Pressemitteilung: Diakonie unterstützt Demonstration gegen Zulassungsstopp der Integrationskurse
Die Diakonie Hamburg unterstützt den Aufruf der Gewerkschaft Erziehung und Wissenschaft (GEW), am 9. April gegen den Zulassungsstopp der Integrationskurse zu demonstrieren.

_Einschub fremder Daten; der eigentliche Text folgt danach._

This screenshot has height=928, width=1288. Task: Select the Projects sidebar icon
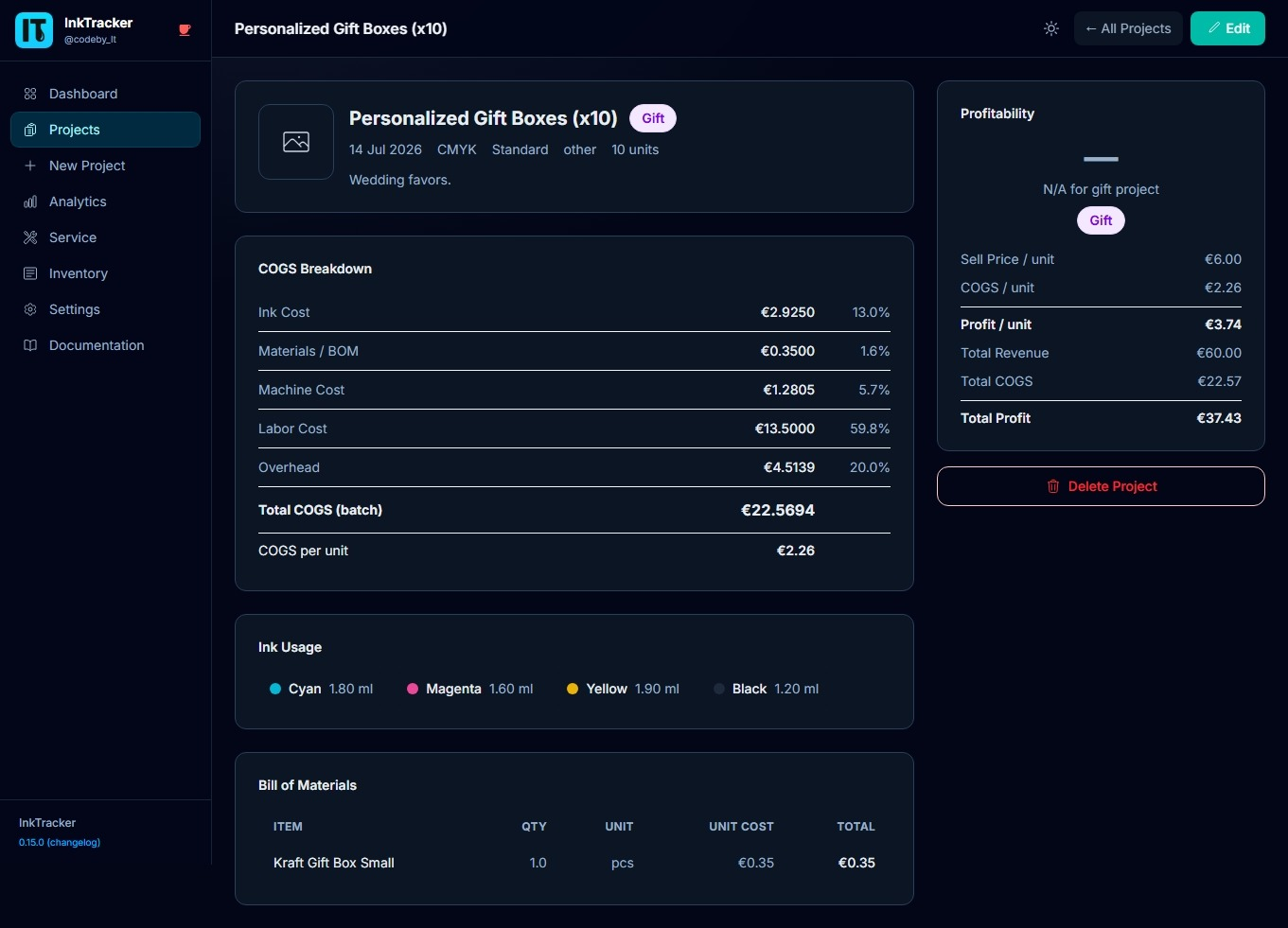click(x=30, y=130)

Die Sprache ist der Schlüssel für eine Integration in die Gesellschaft und den Arbeitsmarkt – daher appelliert die Diakonie an die CDU Hamburg sich mit Nachdruck beim Bundesinnenministerium dafür einzusetzen, dass die vom Bundesamt für Migration und Flüchtlinge (BAMF) verfügten Kürzungen der Integrationskurse zurückgenommen werden.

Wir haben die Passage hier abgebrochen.